A contributing factor to the rapid growth in this market is the increased number of people without celiac disease that are discovering they have a “gluten intolerance” or “gluten sensitivity”, causing abdominal discomfort when digesting gluten. Additionally, there is an increase in people choosing gluten-free foods for weight loss, nutritional value and overall well-being.
With the increased demand for gluten-free foods, we have seen food manufacturers expand their product lines to include “gluten-free” options. With more and more options on the shelf, there is growing uncertainty surrounding products labeled “gluten-free” and whether or not they comply with proper manufacturing protocols.
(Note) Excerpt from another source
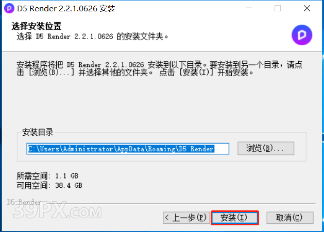The width and height of the screenshot is (324, 232).
Task: Click the instruction paragraph starting 安装程序将把
Action: [x=159, y=68]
Many consumers now face potentially life threating purchasing decisions.
In August 2013, the Food and Drug Administration (FDA) issued the final rule about labeling food products “gluten-free”.
The FDA will allow food manufacturers to label food “gluten-free” if the food does not contain any of the following:
- An ingredient that is any type of wheat, rye, barley or crossbreeds of these grains;
- An ingredient derived from these grains and that has not been processed to remove gluten;
- An ingredient derived from these grains and that has been processed to remove gluten, if it results in the food containing 20 or more parts per million (ppm) gluten.
Manufacturers have until August 2014 to bring their labels into compliance. If a manufacturer fails to meet the requirements, their product(s) will be considered misbranded and subject to regulatory action by the FDA.
The new rule has brought peace of mind to consumers who need to ensure that a labeled food is truly gluten-free.